Thank you for reading this, and I hope that this wish works and that you get to write back someday, possibly with advice as to what I should do after I tell my family. I wish you the best.
-AbigailI gasped a faint gasp that only I could hear. "Ed," I said, "where did you get this?"
Ed looked over to the journal and the letter I was referring to and just shrugged his shoulders, "I don't know. It's been here since my dad took over the store. No one seems to want to buy it."
I gave the letter and the journal a sad glance. Her wish never came true.
"How much is it?" I asked.
"It's free if you tell me what's bothering you," Ed bargained.
I sighed again, knowing that I didn't want to talk about it, but I spoke anyway, "I started a war with my best friend."
"What did you say?" he gave me a long look, a look saying that he knew I messed up, as all boys do.
"She wanted to do something that I thought was drastic, and I asked her why. She-"

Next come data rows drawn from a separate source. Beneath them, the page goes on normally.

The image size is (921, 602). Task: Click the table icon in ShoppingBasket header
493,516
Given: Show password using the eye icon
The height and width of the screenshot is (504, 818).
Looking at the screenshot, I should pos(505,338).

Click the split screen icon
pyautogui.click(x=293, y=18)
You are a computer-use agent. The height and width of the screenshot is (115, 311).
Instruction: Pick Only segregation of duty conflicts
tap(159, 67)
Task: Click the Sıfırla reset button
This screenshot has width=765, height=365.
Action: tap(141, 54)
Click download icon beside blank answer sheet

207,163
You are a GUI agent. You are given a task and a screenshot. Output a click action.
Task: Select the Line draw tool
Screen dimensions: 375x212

"-Russell," Ed cut me off, "never disagree with a woman. Any words that suggest a different opinion about something they care deeply about are fighting words. Those words start wars that last for decades, wars with little battles that always refer back to the reason the war started."
It was silent for awhile, and I gazed down at my feet while mumbling, "I have to go apologize." I looked up at him and said, "I'll see you, Ed."

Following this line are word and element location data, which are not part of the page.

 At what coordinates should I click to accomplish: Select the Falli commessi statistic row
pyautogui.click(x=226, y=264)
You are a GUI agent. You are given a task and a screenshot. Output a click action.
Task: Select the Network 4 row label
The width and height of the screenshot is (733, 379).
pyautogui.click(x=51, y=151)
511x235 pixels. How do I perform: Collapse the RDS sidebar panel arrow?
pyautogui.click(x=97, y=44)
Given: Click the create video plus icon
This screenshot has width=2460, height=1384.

I left the store with the determination to apologize to Lily, but first, I had one priority. I went home and put the letter I "bought" into an envelope and put a stamp on it. I addressed it to Juliet in Verona, Italy, and put it in my mailbox while raising up the little flag, signaling that it had mail that needed to be taken somewhere.

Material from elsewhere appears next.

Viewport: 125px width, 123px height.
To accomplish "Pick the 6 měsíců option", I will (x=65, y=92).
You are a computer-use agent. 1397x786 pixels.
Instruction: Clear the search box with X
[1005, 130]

I walked to my friend's house in a slow shuffle, suddenly really anxious and not as determined as I was before. But I thought about Abigail's letter, and how she was fighting a war that she couldn't help but fight - she was only being herself in a society that would not accept her. My war could easily be solved because it only contained two people. Her war had everyone involved.
I got to Lily's modern-day house that was an ugly shade of yellow. She always told me that it reminded her house of urine and that she hated it, that one day, when she was older, there was no way she would have a yellow house. Either way, I walked up to her door and knocked on it three times, as I always did.
I heard shuffling behind the door, which was probably her pacing while deciding on whether or not to answer it. I was once again looking at my feet, but I heard the door open and I looked up, seeing Lily there in tears.
I stepped closer to her and held my arms out, engulfing her in a hug. I then spoke the only peaceful words I knew, the only words that could end a war in my day and age. I whispered to her, delicately as to not provoke her and to let her know I was sincere, "I'm sorry."